VORLIEGENDER TEXTAUSZUG
......
Liebe Leser:innen,
wie tödlich Rassismus ist und was für ein ungeheuer starker ideologischer Antrieb er für Gewalttaten ist, mussten wir erneut am 14. Mai bei einem der verheerendsten rassistischen Massaker der vergangenen Jahre in den USA erleben. Was der 18-jährige Rechtsextreme, der zu einem Supermarkt in Buffalo, New York fuhr und dort 13 Menschen erschoss, umsetzte, konnte in Deutschland, in Essen, durch die Zivilcourage eines achtsamen Mitschülers in letzter Minute verhindert werden.
Hier plante ein 16-jähriger Gymnasiast offenbar Bombenanschläge auf zwei Schulen. Seine menschenfeindlichen Motive hielt er in einem Brief mit rassistischen und antisemitischen Inhalten fest, den er mit "SS-Runen" versah. Mitschüler:innen berichten, dass der Jugendliche dafür bekannt war, immer wieder rechtsextreme Ansichten und Weltbilder zu teilen. Trotzdem ist in der Presse von einem geplanten Amoklauf die Rede. In beiden Fällen haben wir es mit einer expliziten und niedergeschrieben politischen Motivation zu tun: Es handelt sich um Rechtsterrorismus.
......
SCHRIFTLICHE ANWEISUNG A
Übernehmen Sie aus dem Textauszug über Rechtsterrorismus wortgetreu alles von „Hier plante ein“ bis hinunter zu „sich um Rechtsterrorismus.“.
SCHRIFTLICHE ANWEISUNG B
Fassen Sie den Absatz des Textauszugs, der mit „Hier plante ein 16-jähriger Gymnasiast“ beginnt, als Stichpunktliste zusammen, ohne seine wesentlichen Fakten wegzulassen.
Die Datensätze braucht man für die Bearbeitung nicht.
......
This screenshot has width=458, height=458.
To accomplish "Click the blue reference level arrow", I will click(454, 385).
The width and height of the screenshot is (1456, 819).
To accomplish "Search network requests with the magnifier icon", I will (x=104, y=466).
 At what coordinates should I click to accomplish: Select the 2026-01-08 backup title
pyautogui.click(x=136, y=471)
......
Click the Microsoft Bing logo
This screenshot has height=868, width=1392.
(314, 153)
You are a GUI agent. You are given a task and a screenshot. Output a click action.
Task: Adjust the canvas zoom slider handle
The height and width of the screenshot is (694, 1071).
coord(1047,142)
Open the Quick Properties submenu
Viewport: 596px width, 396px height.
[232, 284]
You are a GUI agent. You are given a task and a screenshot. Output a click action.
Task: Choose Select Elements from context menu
......
SCHRIFTLICHE LÖSUNG A
Hier plante ein 16-jähriger Gymnasiast offenbar Bombenanschläge auf zwei Schulen. Seine menschenfeindlichen Motive hielt er in einem Brief mit rassistischen und antisemitischen Inhalten fest, den er mit "SS-Runen" versah. Mitschüler:innen berichten, dass der Jugendliche dafür bekannt war, immer wieder rechtsextreme Ansichten und Weltbilder zu teilen. Trotzdem ist in der Presse von einem geplanten Amoklauf die Rede. In beiden Fällen haben wir es mit einer expliziten und niedergeschrieben politischen Motivation zu tun: Es handelt sich um Rechtsterrorismus.

SCHRIFTLICHE LÖSUNG B
- Ein 16-jähriger Gymnasiast in Essen plante offenbar Bombenanschläge auf zwei Schulen.
- Seine menschenfeindlichen Motive hielt er in einem Brief mit rassistischen und antisemitischen Inhalten fest, den er mit „SS-Runen“ versah.
- Laut Mitschüler:innen teilte er immer wieder rechtsextreme Ansichten und Weltbilder.
- Die Presse spricht trotzdem von einem geplanten Amoklauf.
- Wie beim Massaker in Buffalo liegt eine ausdrückliche, schriftlich festgehaltene politische Motivation vor: Es handelt sich um Rechtsterrorismus.